C’est maintenant au tour de Robert Buettner, l’auteur de Les Orphelins, de proposer son Portrait chinois.
Si vous étiez…
…une qualité ?
La persévérance (comme je l’appelle).
…un défaut ?
L’entêtement (comme ma femme l’appelle).
…un animal ?
Quelque chose qui hiberne.
…une œuvre d’art ?
Quelque chose d’accroché au Louvre. C’est le seul moyen pour moi de m’offrir un « lieu de résidence » à Paris.
…un son ou un bruit ?
Un applaudissement (sans ma femme) ; une symphonie (avec elle).
…une chanson ou une musique ?
Quelque chose de trop complexe pour être réduit à une sonnerie de portable.
…un mot ?
Un mot court, riche de signification.
…un livre ?
J’en suis déjà un. Un auteur dont l’essence n’est pas dans ses romans a échoué.
…une devise ou une citation ?
« Attends-toi au pire venant des dieux de la guerre et ils ne te décevront que rarement. »
— Général Jason Wander, narrateur de la série L’Orphelin
…un film ?
« La Course en Tête », un documentaire sur le cycliste Eddy Merckx.
…une période historique ?
La fin du Crétacé. Car, comme la vie, il fut plein de rugissements et de cris, suivi par une grande explosion, puis un silence glacial.

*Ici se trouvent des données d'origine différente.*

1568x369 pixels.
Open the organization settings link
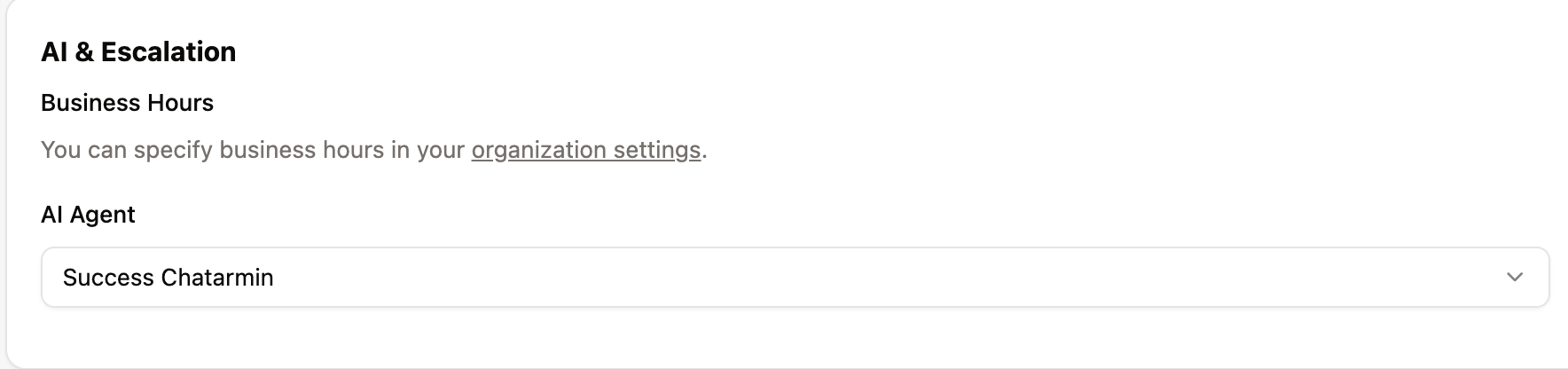pyautogui.click(x=585, y=150)
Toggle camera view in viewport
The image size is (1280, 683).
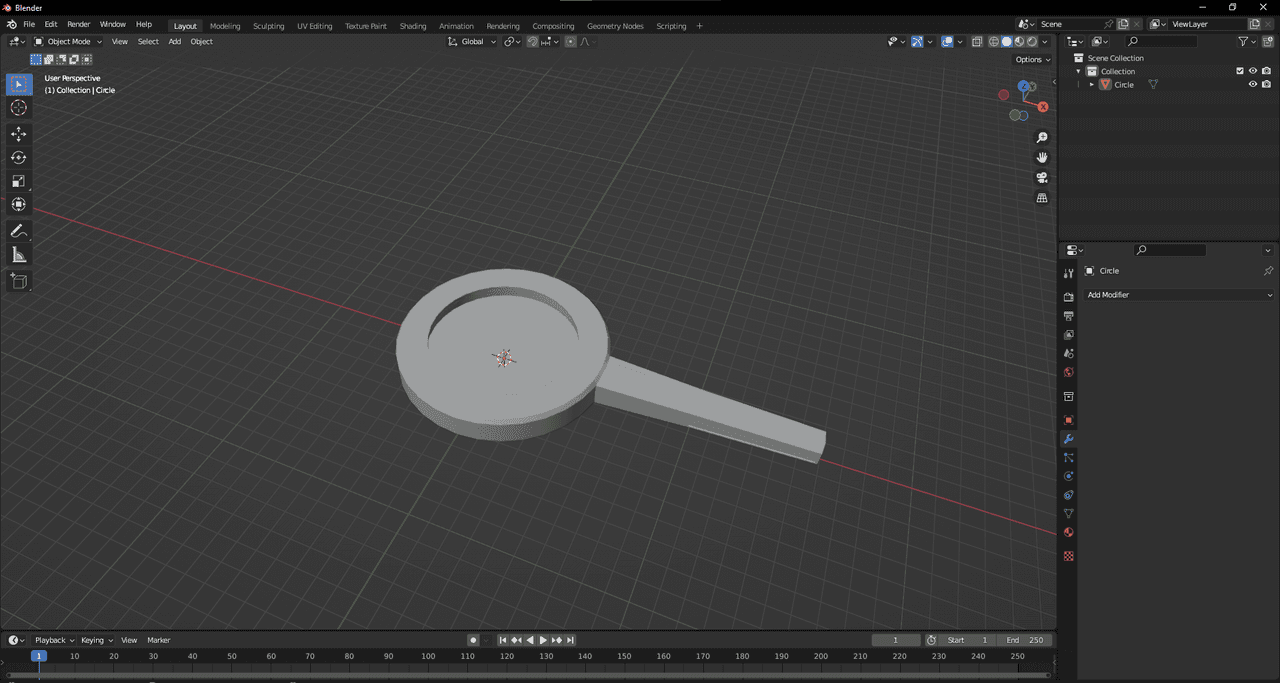(1042, 178)
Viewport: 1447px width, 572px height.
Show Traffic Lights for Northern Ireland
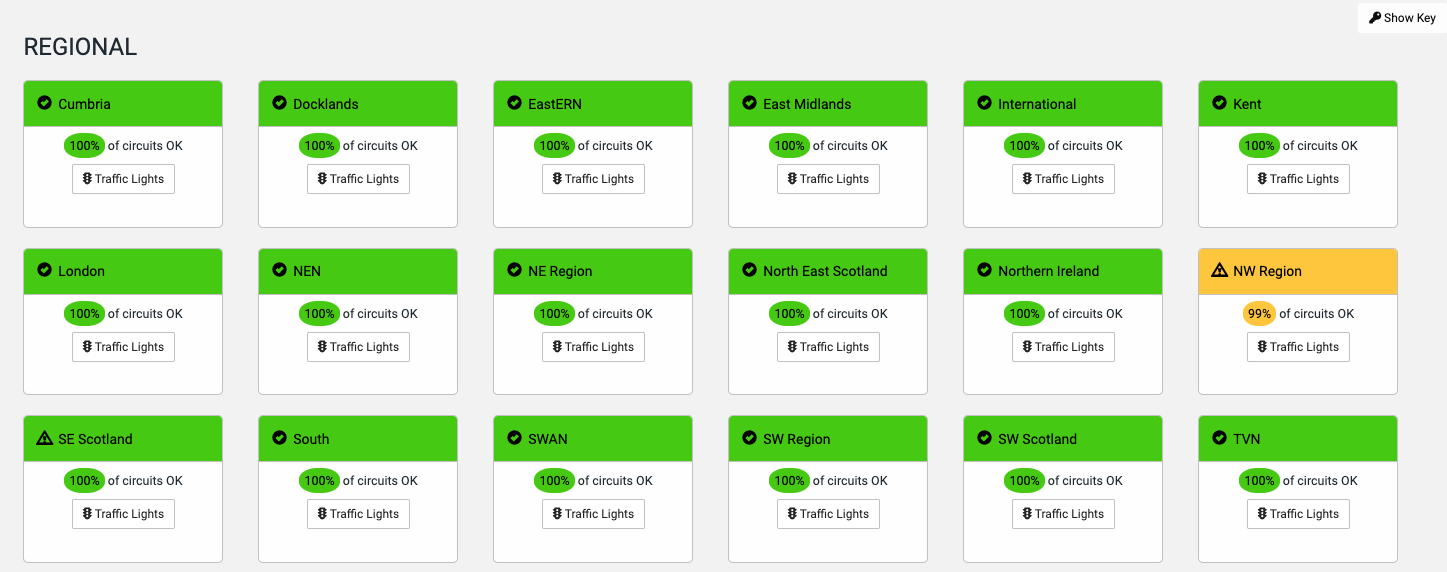1063,347
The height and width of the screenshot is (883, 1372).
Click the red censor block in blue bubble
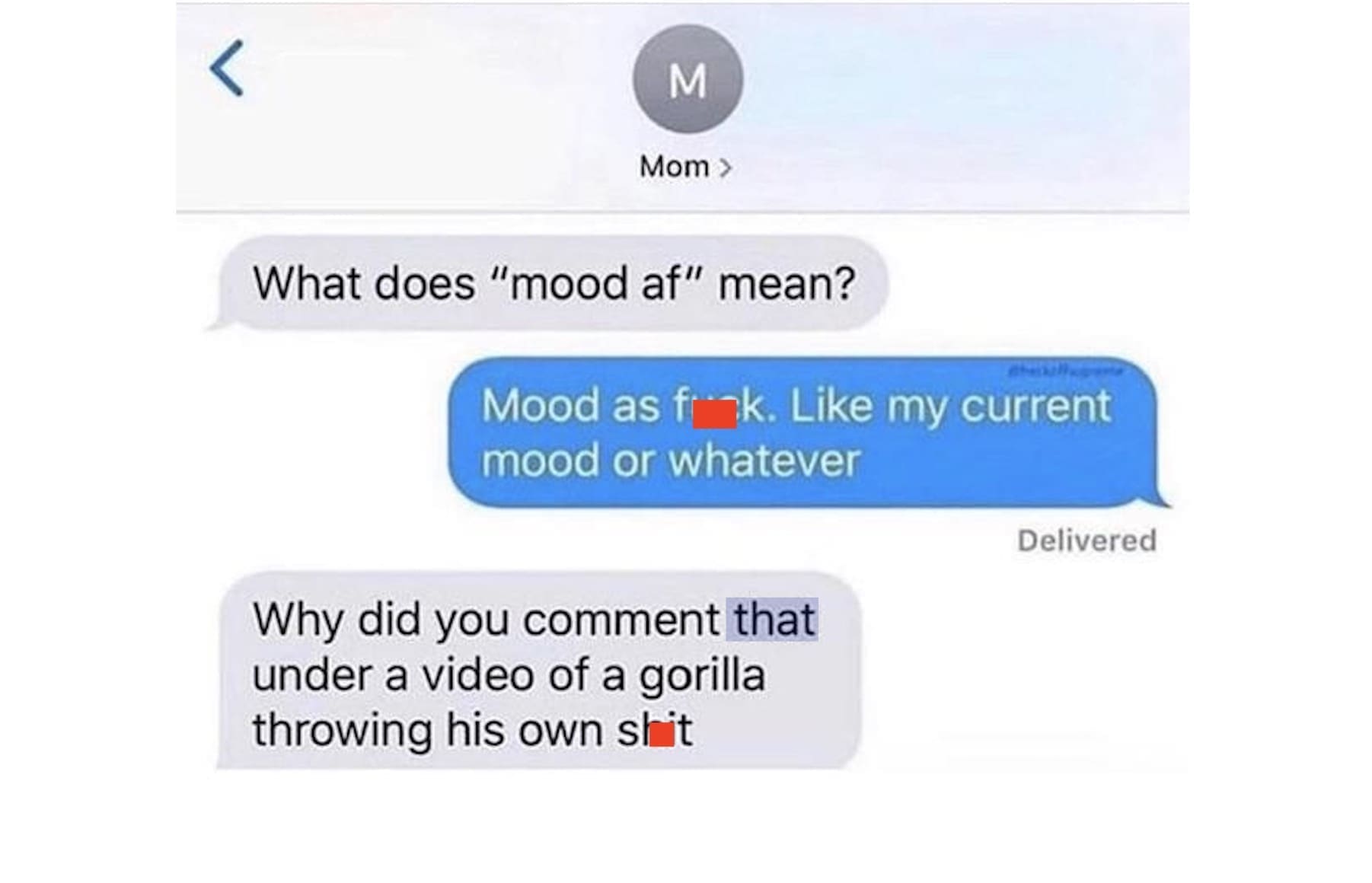pos(714,414)
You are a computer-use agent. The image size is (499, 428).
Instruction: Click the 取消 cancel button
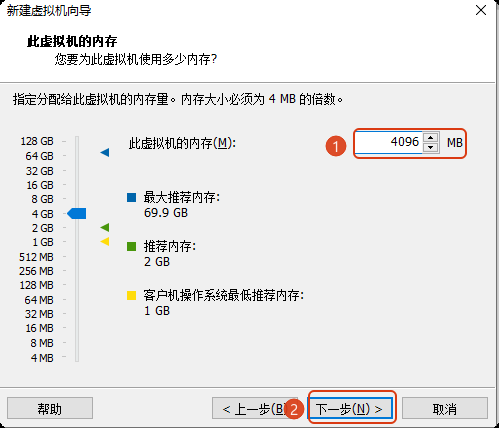pos(445,409)
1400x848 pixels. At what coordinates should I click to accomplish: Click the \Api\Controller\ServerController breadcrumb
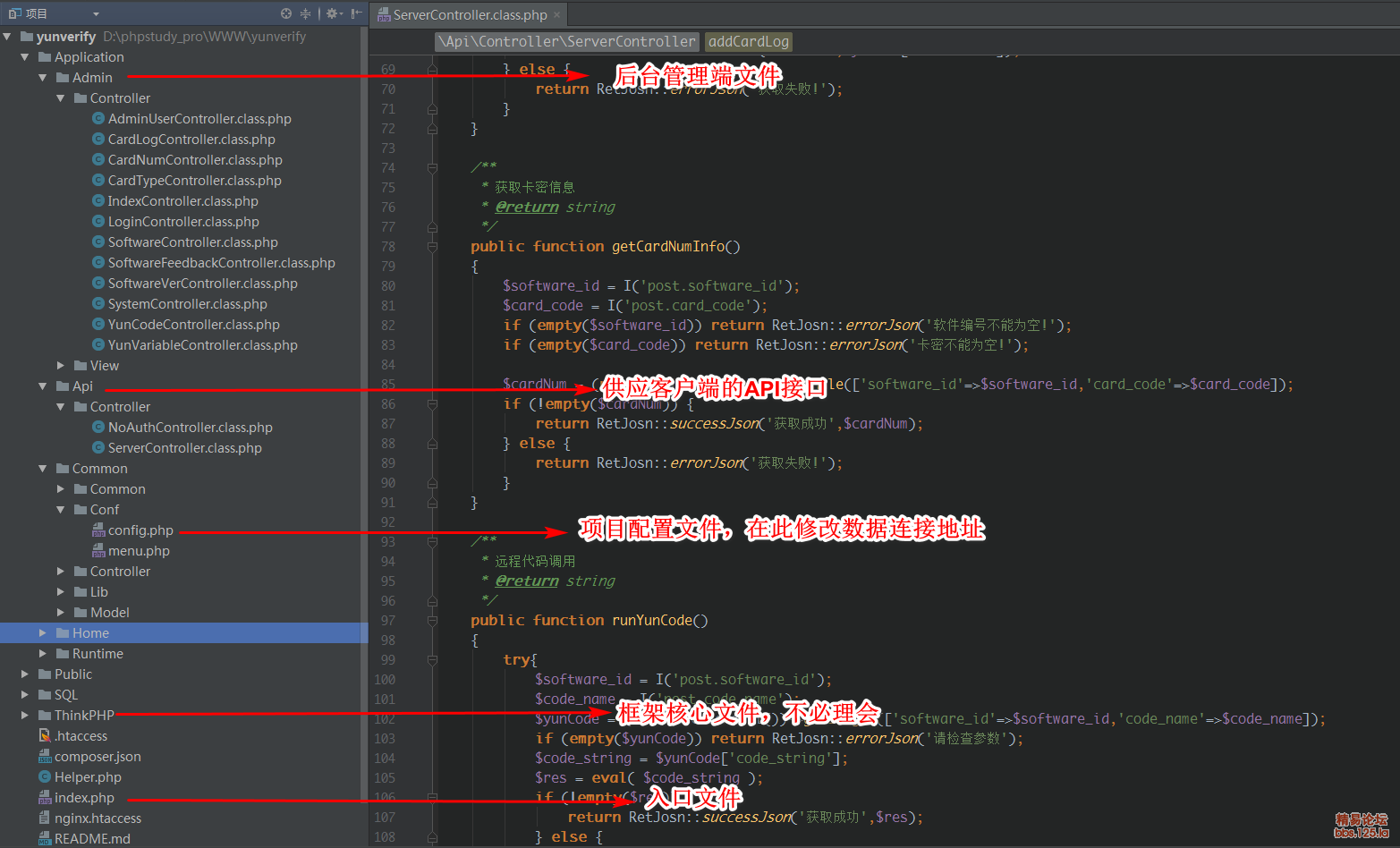pos(567,41)
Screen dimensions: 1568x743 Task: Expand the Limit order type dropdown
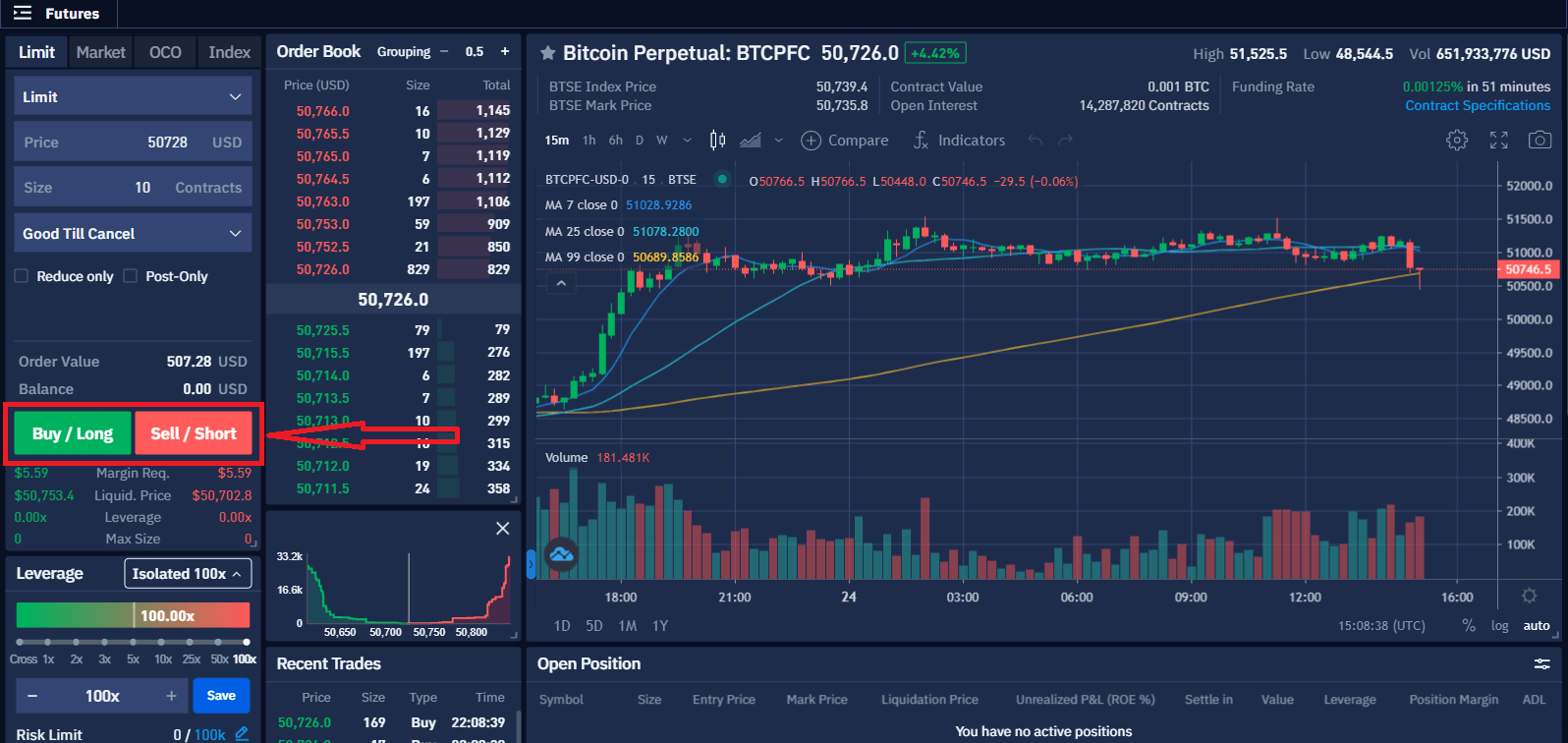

…un personnage de fiction ?
Yoda. Qu’est-ce qui pourrait être mieux que huit cents ans sans texto ?
…un corps ou objet céleste ?
« Piège à rats », une minuscule « lune » creuse qui existe dans les livres. Elle sert de carrefour interstellaire. Pourquoi Piège à rats ? Parce que j’ai rencontré tant de personnes intéressantes là-bas.